## [Requirement]
Would you reproduce exactly the lines below from the one holding "Screenshot is 244x2576." through the one holding "zdraví (31, 749)", inclusive, and no others?

───── Information given ─────

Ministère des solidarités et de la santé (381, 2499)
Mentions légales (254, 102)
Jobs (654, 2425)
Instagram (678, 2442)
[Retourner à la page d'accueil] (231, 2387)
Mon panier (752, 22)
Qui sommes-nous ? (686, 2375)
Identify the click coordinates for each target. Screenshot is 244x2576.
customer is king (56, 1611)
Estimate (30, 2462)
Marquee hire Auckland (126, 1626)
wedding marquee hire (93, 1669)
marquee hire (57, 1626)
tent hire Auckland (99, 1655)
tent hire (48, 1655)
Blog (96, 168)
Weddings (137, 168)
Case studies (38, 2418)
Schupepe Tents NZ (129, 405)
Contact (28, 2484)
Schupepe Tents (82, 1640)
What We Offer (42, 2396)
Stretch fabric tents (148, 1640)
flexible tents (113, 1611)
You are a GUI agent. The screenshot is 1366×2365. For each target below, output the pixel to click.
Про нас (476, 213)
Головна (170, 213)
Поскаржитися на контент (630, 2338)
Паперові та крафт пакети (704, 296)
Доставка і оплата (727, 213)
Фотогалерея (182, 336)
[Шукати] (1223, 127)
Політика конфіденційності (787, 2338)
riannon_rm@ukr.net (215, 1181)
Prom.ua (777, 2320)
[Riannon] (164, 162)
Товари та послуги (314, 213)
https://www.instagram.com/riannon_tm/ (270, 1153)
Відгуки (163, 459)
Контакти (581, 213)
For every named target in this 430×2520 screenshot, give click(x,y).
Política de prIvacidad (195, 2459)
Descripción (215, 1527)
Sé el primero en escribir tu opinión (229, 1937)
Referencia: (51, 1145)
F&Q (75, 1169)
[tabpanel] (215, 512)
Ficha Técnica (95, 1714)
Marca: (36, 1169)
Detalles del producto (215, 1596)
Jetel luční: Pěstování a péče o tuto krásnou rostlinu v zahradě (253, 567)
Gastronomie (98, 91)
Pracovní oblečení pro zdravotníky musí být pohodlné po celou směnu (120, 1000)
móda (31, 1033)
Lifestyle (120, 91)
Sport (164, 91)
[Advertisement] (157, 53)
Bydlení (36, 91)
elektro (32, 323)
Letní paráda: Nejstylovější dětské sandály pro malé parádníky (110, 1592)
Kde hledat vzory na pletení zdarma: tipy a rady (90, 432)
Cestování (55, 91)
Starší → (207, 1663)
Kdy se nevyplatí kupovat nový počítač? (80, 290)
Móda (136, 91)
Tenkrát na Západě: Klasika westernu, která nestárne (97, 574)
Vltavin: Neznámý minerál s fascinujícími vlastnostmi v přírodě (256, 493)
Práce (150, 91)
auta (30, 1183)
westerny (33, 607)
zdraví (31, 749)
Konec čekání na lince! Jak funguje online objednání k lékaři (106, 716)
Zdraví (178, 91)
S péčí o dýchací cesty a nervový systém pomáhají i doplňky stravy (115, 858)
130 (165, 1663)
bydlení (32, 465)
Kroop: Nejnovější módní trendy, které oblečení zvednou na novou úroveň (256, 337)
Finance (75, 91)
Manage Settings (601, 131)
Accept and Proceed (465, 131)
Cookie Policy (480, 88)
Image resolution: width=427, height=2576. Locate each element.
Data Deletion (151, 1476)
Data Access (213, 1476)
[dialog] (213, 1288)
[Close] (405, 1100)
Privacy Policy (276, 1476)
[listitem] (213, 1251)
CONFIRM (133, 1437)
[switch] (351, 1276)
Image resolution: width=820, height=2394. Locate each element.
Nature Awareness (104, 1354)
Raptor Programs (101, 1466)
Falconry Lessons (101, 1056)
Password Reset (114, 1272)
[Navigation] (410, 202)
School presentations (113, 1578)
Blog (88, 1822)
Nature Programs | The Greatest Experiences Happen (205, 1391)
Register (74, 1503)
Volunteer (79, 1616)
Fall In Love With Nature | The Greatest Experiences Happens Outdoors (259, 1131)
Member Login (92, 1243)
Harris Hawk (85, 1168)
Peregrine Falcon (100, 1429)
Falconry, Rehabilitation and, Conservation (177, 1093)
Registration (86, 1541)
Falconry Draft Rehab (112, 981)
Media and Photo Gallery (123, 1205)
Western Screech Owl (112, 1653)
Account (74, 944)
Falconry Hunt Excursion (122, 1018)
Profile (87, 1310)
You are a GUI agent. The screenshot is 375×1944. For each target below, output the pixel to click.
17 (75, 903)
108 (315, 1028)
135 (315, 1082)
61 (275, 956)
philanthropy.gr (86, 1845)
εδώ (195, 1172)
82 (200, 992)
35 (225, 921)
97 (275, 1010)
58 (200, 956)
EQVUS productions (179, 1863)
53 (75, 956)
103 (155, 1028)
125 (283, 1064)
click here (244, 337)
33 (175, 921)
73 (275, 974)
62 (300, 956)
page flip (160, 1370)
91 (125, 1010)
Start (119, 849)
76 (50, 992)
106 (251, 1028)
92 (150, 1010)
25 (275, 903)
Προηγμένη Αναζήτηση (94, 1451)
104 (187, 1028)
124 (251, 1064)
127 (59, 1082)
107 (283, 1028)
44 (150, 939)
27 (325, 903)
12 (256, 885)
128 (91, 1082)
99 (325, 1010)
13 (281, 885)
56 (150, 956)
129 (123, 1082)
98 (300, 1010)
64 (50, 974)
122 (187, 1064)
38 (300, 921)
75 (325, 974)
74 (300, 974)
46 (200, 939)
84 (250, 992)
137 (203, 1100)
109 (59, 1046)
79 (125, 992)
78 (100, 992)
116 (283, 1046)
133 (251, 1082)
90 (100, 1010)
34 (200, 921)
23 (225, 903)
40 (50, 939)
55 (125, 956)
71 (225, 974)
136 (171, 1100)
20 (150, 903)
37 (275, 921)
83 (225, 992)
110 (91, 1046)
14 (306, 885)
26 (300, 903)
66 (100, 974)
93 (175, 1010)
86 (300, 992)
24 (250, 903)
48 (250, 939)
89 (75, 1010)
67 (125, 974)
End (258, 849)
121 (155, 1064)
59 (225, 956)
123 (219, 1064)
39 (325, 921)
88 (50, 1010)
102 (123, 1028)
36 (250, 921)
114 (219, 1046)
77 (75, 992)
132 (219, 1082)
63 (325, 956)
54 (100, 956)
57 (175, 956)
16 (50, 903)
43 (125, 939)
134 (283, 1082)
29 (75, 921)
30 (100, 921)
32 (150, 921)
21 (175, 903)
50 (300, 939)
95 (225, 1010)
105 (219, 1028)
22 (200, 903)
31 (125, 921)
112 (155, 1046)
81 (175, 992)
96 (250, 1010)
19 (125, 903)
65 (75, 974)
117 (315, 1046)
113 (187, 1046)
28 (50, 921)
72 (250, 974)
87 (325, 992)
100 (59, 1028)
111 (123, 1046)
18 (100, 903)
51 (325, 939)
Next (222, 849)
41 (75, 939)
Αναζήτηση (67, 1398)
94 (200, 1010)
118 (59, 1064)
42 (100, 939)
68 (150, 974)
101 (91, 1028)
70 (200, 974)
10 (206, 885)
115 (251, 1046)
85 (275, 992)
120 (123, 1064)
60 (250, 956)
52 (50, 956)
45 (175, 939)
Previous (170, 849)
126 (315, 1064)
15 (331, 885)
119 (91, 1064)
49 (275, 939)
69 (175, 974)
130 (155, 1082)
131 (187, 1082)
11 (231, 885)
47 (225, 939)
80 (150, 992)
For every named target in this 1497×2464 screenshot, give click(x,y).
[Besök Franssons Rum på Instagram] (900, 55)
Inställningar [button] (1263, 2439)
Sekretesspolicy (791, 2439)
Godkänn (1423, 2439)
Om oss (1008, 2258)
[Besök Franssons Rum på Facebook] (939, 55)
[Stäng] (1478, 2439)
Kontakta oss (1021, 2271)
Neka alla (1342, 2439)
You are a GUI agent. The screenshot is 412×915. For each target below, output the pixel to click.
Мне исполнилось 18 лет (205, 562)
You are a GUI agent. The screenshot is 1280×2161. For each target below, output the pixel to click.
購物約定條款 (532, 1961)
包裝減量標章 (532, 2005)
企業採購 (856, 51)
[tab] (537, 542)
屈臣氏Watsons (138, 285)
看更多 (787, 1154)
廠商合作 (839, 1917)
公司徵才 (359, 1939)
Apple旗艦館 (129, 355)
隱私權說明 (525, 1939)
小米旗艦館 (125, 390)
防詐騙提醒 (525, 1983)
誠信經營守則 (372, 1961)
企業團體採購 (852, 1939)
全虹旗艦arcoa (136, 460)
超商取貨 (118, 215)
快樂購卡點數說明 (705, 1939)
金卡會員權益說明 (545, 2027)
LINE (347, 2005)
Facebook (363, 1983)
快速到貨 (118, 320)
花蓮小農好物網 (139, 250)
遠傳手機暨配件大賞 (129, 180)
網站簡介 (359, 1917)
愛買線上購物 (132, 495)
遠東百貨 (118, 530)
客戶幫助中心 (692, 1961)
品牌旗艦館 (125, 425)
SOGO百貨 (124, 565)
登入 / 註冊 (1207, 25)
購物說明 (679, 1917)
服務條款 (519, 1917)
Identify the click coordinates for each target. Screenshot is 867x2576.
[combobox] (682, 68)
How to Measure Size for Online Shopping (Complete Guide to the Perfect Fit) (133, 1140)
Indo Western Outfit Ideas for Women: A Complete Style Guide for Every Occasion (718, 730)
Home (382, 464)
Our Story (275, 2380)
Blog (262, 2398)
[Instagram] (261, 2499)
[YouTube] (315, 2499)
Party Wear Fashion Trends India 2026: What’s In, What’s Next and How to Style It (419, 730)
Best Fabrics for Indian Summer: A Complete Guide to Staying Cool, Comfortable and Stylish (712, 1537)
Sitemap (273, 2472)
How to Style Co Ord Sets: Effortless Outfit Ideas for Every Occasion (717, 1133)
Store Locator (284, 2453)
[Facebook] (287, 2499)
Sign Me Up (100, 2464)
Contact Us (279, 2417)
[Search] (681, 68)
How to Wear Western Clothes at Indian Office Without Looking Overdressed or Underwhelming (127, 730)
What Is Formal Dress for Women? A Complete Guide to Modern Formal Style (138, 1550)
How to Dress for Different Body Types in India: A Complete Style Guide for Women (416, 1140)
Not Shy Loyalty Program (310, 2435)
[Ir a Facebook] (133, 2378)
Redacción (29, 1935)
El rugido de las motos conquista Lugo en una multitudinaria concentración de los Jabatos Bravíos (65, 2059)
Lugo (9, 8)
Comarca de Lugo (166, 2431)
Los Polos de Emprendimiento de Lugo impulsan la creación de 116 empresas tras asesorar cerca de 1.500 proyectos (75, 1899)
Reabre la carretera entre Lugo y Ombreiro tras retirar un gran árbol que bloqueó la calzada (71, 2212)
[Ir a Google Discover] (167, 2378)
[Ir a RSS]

─────

## [Solution for this problem]
Identify the click coordinates for each target. Screenshot is 244x2576.
customer is king (56, 1611)
Estimate (30, 2462)
Marquee hire Auckland (126, 1626)
wedding marquee hire (93, 1669)
marquee hire (57, 1626)
tent hire Auckland (99, 1655)
tent hire (48, 1655)
Blog (96, 168)
Weddings (137, 168)
Case studies (38, 2418)
Schupepe Tents NZ (129, 405)
Contact (28, 2484)
Schupepe Tents (82, 1640)
What We Offer (42, 2396)
Stretch fabric tents (148, 1640)
flexible tents (113, 1611)
You are a GUI agent. The screenshot is 1366×2365. For each target below, output the pixel to click.
Про нас (476, 213)
Головна (170, 213)
Поскаржитися на контент (630, 2338)
Паперові та крафт пакети (704, 296)
Доставка і оплата (727, 213)
Фотогалерея (182, 336)
[Шукати] (1223, 127)
Політика конфіденційності (787, 2338)
riannon_rm@ukr.net (215, 1181)
Prom.ua (777, 2320)
[Riannon] (164, 162)
Товари та послуги (314, 213)
https://www.instagram.com/riannon_tm/ (270, 1153)
Відгуки (163, 459)
Контакти (581, 213)
For every named target in this 430×2520 screenshot, give click(x,y).
Política de prIvacidad (195, 2459)
Descripción (215, 1527)
Sé el primero en escribir tu opinión (229, 1937)
Referencia: (51, 1145)
F&Q (75, 1169)
[tabpanel] (215, 512)
Ficha Técnica (95, 1714)
Marca: (36, 1169)
Detalles del producto (215, 1596)
Jetel luční: Pěstování a péče o tuto krásnou rostlinu v zahradě (253, 567)
Gastronomie (98, 91)
Pracovní oblečení pro zdravotníky musí být pohodlné po celou směnu (120, 1000)
móda (31, 1033)
Lifestyle (120, 91)
Sport (164, 91)
[Advertisement] (157, 53)
Bydlení (36, 91)
elektro (32, 323)
Letní paráda: Nejstylovější dětské sandály pro malé parádníky (110, 1592)
Kde hledat vzory na pletení zdarma: tipy a rady (90, 432)
Cestování (55, 91)
Starší → (207, 1663)
Kdy se nevyplatí kupovat nový počítač? (80, 290)
Móda (136, 91)
Tenkrát na Západě: Klasika westernu, která nestárne (97, 574)
Vltavin: Neznámý minerál s fascinujícími vlastnostmi v přírodě (256, 493)
Práce (150, 91)
auta (30, 1183)
westerny (33, 607)
zdraví (31, 749)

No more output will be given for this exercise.